« Paniquez Comme Si Nous Étions en 1837! »

Un article sur le site « The Daily Bell » attire notre attention (je me permets de vous en relayer une partie adaptée):

C’était le 10 mai 1837 (180 ans avant aujourd’hui).

Tout le monde a paniqué.

Les banques newyorkaises avaient enfin compris que “l’argent facile” allait s’arrêter de couler.

Ils ont demandé à être payé “in specie,” c’est-à-dire avec de l’argent, de l’or, ou autre chose — mais pas la monnaie papier.

Auparavant, ils acceptaient d’être payés avec de l’argent papier — sachant que pour chaque 5 dollars en circulation, il n’y avait que 1 dollar d’or ou d’argent réel.

À force d’émettre de l’argent papier pour payer la “ruée vers l’Ouest,” qui nécessitait des chemins de fer et autre infrastructure, ils avaient émis bien trop d’argent.

L’argent métal rentrait du Mexique, où il était miné. Les banques créaient $5 en créances pour chaque $1 d’argent importé.

En même temps, la valeur de l’argent métal diminuait parce qu’il devenait toujours plus répandu à cause des importations.

Du coup, lorsque les banques, qui étaient principalement britanniques, ont réclamé d’être payé “in specie,” l’argent métal avait déjà perdu beaucoup de sa valeur.
L’abondance du métal avait permis aux dettes de s’accumuler, même si ce métal avait grandement perdu de sa valeur au passage.

Les Américains avaient utilisé cet argent à crédit pour acheter des terres, construire des routes, des chemins de fer, et payer d’autres projets.

En plus, le Président Andrew Jackson avait démantelé la banque fédérale, et envoyé ses actifs aux États, en les encourageant à créer des emprunts.
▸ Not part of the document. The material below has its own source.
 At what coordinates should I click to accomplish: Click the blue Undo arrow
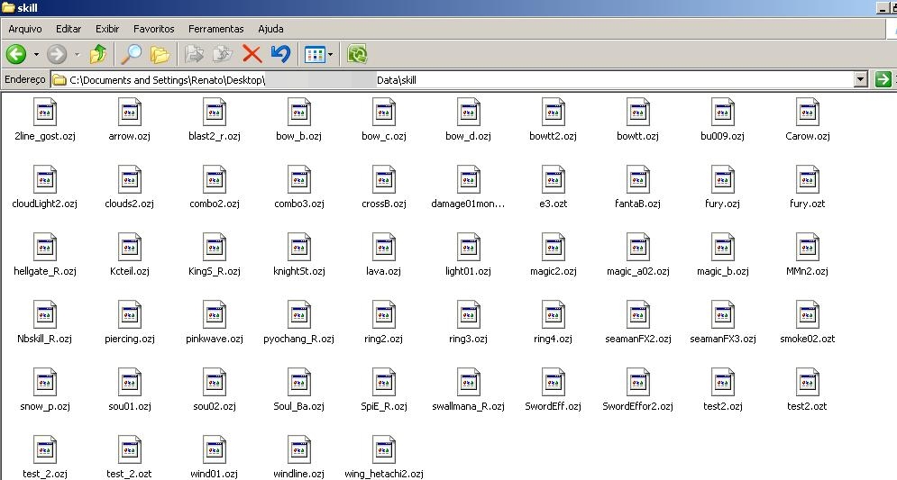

Bien sûr, quand finalement les créanciers des banques ont voulu récupérer leur argent, le jeu était fini. Le résultat a été sévère.

Le marché immobilier avait grandement augmenté avant 1837, avec tous les achats à crédit. Quand le crédit a été retiré, le marché immobilier s’est planté, et une panique s’en est suivie.

Cela a déclenché une récession économique qui a duré jusqu’en 1844.
Cela vous paraît familier?

Le gouvernement poussant les banques à créer des emprunts? Une montagne périlleuse de dette?

Certains ont utilisé la panique pour justifier qu’il fallait une banque centrale pour “stabiliser” les choses. Ils ont attribué la crise au démantèlement de la Banque Fédérale par Andrew Jackson.

Mais la Réserve fédérale n’avait pas empêché le problème — elle l’avait aidé à se créer.

Ils ne demandaient pas aux banques d’obtenir leur crédit contre des actifs réels, et ils créaient autant de crédit que leur demandaient les banques.

Dans les années avant la panique de 1837, les banques régionales (gérèes par les États) avaient fait la même chose. Ils imprimaient de l’argent qui n’était pas adossé à des actifs réels. Ils s’en servaient pour financer les dépenses publiques.

Le problème était que la monnaie n’avait pas de valeur réelle, permettant ainsi une dépréciation rapide. Ce qui a contribué aux bulles spéculatives avant 1837.

A l’heure actuelle, le marché-actions est plus haut que jamais, et les taux d’intérêts sont plus bas que jamais.

Une autre “panique” ne se tient-elle pas tout près?